> What to work on
Of the entries below, return only those lines from the line with "Like the comment by Oleksandr Arhat" to the line with "The height and width of the screenshot is (405, 840).", exactly, both included.

Stored dataset items
------------------------

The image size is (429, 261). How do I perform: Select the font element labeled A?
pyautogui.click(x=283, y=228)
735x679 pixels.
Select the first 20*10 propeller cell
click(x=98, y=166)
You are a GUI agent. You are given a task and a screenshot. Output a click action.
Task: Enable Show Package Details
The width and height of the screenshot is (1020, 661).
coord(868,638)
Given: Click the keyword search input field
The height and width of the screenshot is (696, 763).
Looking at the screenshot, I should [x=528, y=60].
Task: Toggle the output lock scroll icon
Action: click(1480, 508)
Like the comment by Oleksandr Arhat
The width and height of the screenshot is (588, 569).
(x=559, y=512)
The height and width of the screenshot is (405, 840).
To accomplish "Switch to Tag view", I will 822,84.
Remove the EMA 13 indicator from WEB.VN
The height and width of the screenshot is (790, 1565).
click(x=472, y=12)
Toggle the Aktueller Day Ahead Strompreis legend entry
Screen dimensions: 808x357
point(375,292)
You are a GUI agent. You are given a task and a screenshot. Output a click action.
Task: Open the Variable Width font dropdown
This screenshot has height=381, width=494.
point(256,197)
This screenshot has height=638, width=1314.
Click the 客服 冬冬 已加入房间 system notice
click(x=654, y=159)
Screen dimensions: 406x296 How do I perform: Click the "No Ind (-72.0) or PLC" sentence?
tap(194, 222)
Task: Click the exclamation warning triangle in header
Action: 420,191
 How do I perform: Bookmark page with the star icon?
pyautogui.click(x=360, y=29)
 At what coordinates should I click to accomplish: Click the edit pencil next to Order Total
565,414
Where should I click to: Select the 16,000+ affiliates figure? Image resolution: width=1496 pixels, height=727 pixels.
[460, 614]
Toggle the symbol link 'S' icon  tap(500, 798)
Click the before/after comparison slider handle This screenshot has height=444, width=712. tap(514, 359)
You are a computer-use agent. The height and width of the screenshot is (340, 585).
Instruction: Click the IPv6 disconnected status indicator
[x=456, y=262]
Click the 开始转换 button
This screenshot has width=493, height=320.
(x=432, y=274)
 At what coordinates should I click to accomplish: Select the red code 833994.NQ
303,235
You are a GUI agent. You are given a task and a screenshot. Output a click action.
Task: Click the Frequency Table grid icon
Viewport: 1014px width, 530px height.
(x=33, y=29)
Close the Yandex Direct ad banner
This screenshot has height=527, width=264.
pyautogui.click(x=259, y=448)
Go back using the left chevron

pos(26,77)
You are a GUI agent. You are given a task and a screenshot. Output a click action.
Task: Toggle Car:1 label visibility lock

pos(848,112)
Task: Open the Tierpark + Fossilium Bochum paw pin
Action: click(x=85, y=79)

------------------------

> Response to this exercise
Like the comment by Oleksandr Arhat
The width and height of the screenshot is (588, 569).
(x=559, y=512)
The height and width of the screenshot is (405, 840).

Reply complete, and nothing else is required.